• Document text
┏━━

Thanks for your valuable suggestions. We provide the additional visualizations (Figure 5) in Appendix D in the revised paper. As observed, the pruned regions in our proposed SimPrune are more symmetric and concentrated across the two branches compared to the pruned regions of single-branch token pruning approaches throughout the entire training process. This suggests our proposed SimPrune is able to maintain the semantic consistency across two branches.

We would like to thank the reviewer for the positive feedback and valuable questions. We appreciate the reviewer's acknowledgment that our motivation is clear, our proposed work is reasonable, and the experimental results are extensive and well-organized. We carefully address all the reviewer’s questions and revise the paper accordingly. We hope our response can help clarify the reviewer's questions.

Q1. Some important references about token pruning are missing.

Thanks for pointing out these important prior works. We have referenced these works in our paper in Section 5.3 in the revised paper. We also compare our method with “Patch slimming for efficient vision transformers” (PatchSlim) and “Self-slimmed vision transformer” (SelfSlim). The results are shown in Table R.4.

Our proposed SimPrune achieves 2.9% and 2.7% higher accuracy compared to PatchSlim and SelfSlim, while consuming similar computation costs under the same keep rate. The superior performance of our proposed SimPrune stems from the maintenance of semantic consistency across two branches during dual-branch SSL. On the other hand, the token pruning methods (PatchSlim and SelfSlim) do not consider the cross-branch similarity and semantic information when performing token pruning therefore leading to a compromised performance of the resultant model. We also provide the results in Table 5 and Section 5.3 in the revised paper.

“Not all images are worth 16x16 words” is not a method that targets reducing computation cost in training but reducing computation cost in inference. In fact, it increases the training cost as it has to train multiple vision transformers. Since our paper focuses on dual-branch self-supervised training, we do not compare our approach to this work.

Table R.4: Comparison of two other Token Reduction methods. | Keep Rate | Method | DeiT-S | | | DeiT-B | | | |-----------|------------------|----------|----------------|---------------|----------|----------------|---------------| | | | Accuracy | Training FLOPs | Training Time | Accuracy | Training FLOPs | Training Time | | | DINO | 62.49 | 100% | 100% | 64.56 | 100% | 100% | | 0.8 | PatchSlim | 59.51 | 76% | 87% | 61.92 | 76% | 90% | | | SelfSlim | 60.46 | 80% | 89% | 62.10 | 80% | 92% | | | SimPrune | 62.31 | 76% | 85% | 64.21 | 76% | 89% | | 0.7 | PatchSlim | 59.22 | 65% | 75% | 60.18 | 65% | 82% | | | SelfSlim | 58.38 | 70% | 81% | 60.67 | 70% | 85% | | | SimPrune | 61.90 | 65% | 76% | 63.85 | 65% | 79% |

Q2. Experiments on downstream tasks of object detection and semantic segmentation.

Thanks for your valuable feedback on conducting experiments on more downstream tasks. We have conducted the suggested experiments of object detection and semantic segmentation. The results are shown in Table R.5. We use MS COCO dataset for the object detection task and ADE20k dataset for the semantic segmentation task. The evaluation metrics are average precision for bounding boxes (APb) and mean IoU (mIoU), respectively.

┗━━

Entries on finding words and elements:
┏━━

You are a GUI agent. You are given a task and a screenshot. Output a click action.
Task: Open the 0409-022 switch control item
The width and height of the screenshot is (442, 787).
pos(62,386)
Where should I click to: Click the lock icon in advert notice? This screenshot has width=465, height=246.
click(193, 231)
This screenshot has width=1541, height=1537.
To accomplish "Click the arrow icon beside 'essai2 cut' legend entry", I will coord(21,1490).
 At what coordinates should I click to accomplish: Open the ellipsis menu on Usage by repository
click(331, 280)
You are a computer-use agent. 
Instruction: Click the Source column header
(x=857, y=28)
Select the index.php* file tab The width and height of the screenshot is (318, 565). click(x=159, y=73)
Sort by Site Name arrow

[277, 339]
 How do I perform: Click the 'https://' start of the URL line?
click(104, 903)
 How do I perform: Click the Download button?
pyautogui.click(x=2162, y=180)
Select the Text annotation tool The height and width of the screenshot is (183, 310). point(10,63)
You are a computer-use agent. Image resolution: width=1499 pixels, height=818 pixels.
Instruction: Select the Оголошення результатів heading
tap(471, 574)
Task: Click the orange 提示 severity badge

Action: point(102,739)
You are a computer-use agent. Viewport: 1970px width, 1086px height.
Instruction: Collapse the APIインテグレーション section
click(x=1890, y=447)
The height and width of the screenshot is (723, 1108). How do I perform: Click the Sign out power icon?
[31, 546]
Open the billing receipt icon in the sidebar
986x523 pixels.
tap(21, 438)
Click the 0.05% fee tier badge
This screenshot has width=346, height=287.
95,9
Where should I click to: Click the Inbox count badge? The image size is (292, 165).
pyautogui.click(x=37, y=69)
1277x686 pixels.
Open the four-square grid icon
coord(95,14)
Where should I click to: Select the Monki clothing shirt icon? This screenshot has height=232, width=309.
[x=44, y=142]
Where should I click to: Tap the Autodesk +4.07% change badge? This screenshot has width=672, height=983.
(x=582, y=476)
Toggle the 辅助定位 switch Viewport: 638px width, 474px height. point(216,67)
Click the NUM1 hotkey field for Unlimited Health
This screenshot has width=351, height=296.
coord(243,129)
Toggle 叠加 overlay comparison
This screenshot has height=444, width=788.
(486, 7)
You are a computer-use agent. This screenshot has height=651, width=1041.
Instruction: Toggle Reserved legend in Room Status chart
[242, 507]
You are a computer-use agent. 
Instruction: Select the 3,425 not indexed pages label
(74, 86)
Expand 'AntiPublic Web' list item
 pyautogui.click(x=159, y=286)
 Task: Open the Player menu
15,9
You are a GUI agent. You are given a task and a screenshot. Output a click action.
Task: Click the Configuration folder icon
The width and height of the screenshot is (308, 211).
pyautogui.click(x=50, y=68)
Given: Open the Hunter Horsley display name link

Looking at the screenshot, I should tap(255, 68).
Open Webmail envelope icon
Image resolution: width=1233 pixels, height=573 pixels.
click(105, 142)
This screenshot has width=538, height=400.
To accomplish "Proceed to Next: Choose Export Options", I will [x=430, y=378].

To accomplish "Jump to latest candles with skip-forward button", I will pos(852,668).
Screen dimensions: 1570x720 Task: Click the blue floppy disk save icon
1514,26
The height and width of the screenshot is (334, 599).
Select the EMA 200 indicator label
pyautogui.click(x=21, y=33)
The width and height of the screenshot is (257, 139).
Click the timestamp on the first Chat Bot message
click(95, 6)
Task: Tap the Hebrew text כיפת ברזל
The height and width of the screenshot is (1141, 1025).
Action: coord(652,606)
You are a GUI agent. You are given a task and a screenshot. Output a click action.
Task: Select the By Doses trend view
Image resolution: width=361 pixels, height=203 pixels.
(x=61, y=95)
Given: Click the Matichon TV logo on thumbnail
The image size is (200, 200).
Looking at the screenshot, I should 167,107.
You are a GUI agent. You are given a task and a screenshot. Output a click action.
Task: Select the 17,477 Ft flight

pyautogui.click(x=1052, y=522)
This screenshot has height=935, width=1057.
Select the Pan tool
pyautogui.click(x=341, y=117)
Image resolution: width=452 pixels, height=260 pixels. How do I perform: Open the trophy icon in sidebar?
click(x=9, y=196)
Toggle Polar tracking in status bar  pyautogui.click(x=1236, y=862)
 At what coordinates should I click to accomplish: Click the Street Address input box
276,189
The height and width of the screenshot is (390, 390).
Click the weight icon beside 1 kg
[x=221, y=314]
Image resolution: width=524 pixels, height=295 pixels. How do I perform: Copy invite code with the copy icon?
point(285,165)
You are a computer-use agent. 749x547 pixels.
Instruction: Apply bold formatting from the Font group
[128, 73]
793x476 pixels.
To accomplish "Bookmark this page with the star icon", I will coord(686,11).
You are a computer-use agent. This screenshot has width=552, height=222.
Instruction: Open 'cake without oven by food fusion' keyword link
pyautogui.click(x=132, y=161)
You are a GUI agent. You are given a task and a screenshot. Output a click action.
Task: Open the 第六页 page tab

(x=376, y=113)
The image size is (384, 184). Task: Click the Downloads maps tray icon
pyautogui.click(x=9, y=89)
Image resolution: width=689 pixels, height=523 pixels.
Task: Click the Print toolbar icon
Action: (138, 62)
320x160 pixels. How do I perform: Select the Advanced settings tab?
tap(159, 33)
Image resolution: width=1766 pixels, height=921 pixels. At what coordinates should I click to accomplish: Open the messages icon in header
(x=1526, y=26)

┗━━

• Work to complete
**1.** In the SimPrune response, which dataset is used for the semantic segmentation task?
**2.** Reproduce the passage of the SimPrune response starting with "We would like" and going on through "pruning are missing.".

• Final results
**1.** ADE20k

**2.**
We would like to thank the reviewer for the positive feedback and valuable questions. We appreciate the reviewer's acknowledgment that our motivation is clear, our proposed work is reasonable, and the experimental results are extensive and well-organized. We carefully address all the reviewer’s questions and revise the paper accordingly. We hope our response can help clarify the reviewer's questions.

Q1. Some important references about token pruning are missing.